Nein, verstehen Sie mich nicht falsch. Ich will die Politik nicht schlecht reden, denn der Gesetzgeber macht ja etwas. Er hat mit den Pflegestärkungsgesetzen notwendige Reformen angeschoben und damit die Pflege verbessert. Bei der Begutachtung und Bewertung der Pflegebedürftigkeit hat der Gesetzgeber einen Quantensprung vollzogen. Wir schauen jetzt nicht mehr, wie viel Zeit braucht die Pflege, sondern wir schauen: Was kann der Betroffene noch selbst? Daraus bauen wir hinterher einen Pflegebedürftigkeitsgrad. Das halte ich für sehr vernünftig.
Aber was mir wichtig ist: Selbst wenn der Gesetzgeber Verbesserungen anstößt, bessert er nach.
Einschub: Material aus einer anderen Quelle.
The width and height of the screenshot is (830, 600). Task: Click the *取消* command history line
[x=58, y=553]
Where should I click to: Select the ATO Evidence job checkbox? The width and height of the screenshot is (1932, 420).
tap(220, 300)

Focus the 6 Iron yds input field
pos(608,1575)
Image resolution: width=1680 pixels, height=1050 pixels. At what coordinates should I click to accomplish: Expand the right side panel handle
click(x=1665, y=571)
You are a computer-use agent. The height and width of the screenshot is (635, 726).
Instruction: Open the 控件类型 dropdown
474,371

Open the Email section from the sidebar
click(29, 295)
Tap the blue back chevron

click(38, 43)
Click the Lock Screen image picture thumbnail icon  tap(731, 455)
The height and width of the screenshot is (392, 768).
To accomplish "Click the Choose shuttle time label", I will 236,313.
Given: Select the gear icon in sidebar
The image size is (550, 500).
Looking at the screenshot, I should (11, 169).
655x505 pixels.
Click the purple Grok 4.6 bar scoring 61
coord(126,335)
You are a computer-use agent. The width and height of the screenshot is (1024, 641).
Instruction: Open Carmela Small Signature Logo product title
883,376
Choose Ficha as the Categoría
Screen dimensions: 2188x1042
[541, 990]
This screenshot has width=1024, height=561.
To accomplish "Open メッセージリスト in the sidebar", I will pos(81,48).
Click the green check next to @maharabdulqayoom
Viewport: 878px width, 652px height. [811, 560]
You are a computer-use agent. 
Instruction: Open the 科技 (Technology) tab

Hier hat die Politik gar nicht viel Spielraum, weil eine bessere Pflege Milliarden kosten würde - außer der Bürger ist Willens und in der Lage, deutlich mehr Geld in die gesetzliche Pflegekasse einzuzahlen. Wir reden hier nicht über 2,5 Prozent des Bruttoeinkommens, sondern über das Zwei- bis Dreifache. Da hat der Gesetzgeber gesagt: Wir stellen eine Summe X zur Verfügung und wenn die nicht ausreicht, -und wir wissen, dass die Summe nicht ausreicht-, dann muss der Bürger selbst handeln. „Selbst handeln“ heißt, er muss zunächst sein eigenes Einkommen einbringen. Wenn das nicht ausreicht, bringt er sein Vermögen ein. Und wenn das nicht ausreicht, dann springt das Sozialamt ein. Und wenn das Sozialamt dran ist, dann ist es per Gesetz gezwungen, sich Unterhaltsverpflichtete zu suchen, die das Sozialamt ihrerseits ersetzen können. Das bedeutet fast immer: „Kinder haften für Eltern“.